The episode continues in a remote shell known as bash, with both databases running, and the installation of a set of tools with a rather unusual logo: SQL Fairy.
perl Makefile.PL
sudo make install
sudo apt-get install perl-doc (strangely, it is not called perldoc)
perldoc SQL::Translator::Manual
Extract a PostgreSQL-friendly DDL and all the MySQL data:
sqlt -f DBI --dsn dbi:mysql:climate --db-user user --db-password password -t PostgreSQL > climate-pg-ddl.sql
mysqldump --skip-add-locks --complete-insert --no-create-db --no-create-info --quick --result-file="climate-my.sql" --databases climate --skip-comments -u root -p
The Database Strikes Back
Recreate the structure in PostgreSQL as follows:
pgadmin3 (switch to it)
Click the Execute arbitrary SQL queries icon
Open climate-pg-ddl.sql
Search for TABLE " replace with TABLE climate." (insert the schema name climate)

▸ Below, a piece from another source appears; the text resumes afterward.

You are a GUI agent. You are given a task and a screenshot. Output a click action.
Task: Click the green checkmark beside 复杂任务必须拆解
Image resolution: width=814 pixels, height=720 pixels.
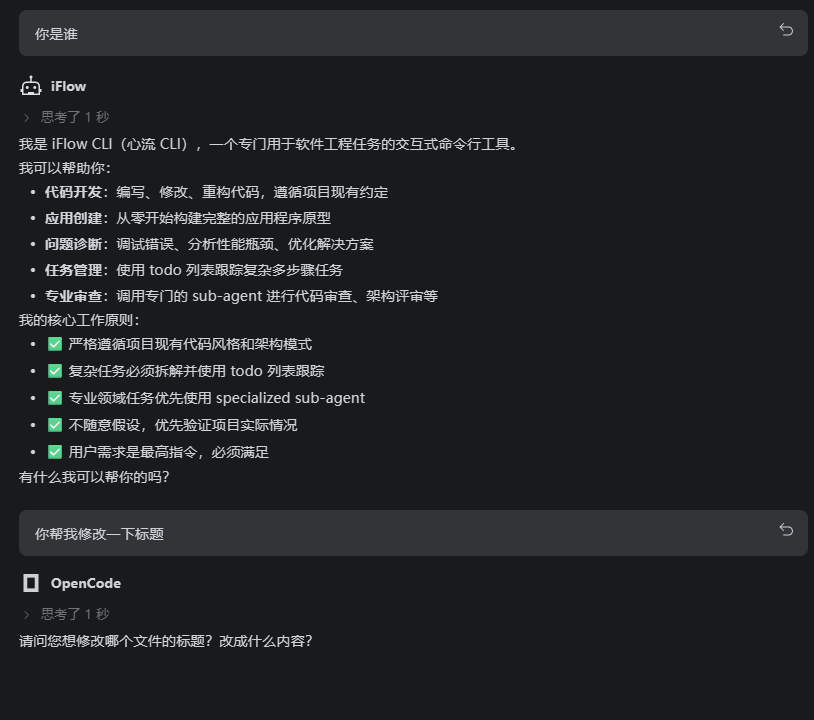55,371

Search for on " replace with on climate." (insert the schema name climate)
Press F5 to execute
This results in:
Query returned successfully with no result in 122 ms.
Replies of the Jedi
At this point I am stumped.
Where do I go from here (what are the steps) to convert climate-my.sql to climate-pg.sql so that they can be executed against PostgreSQL?
How to I make sure the indexes are copied over correctly (to maintain referential integrity; I don't have constraints at the moment to ease the transition)?
How do I ensure that adding new rows in PostgreSQL will start enumerating from the index of the last row inserted (and not conflict with an existing primary key from the sequence)?
How do you ensure the schema name comes through when transforming the data from MySQL to PostgreSQL inserts?
Resources
A fair bit of information was needed to get this far:
https://help.ubuntu.com/community/PostgreSQL
http://articles.sitepoint.com/article/site-mysql-postgresql-1
http://wiki.postgresql.org/wiki/Converting_from_other_Databases_to_PostgreSQL#MySQL
http://pgfoundry.org/frs/shownotes.php?release_id=810
http://sqlfairy.sourceforge.net/
Thank you!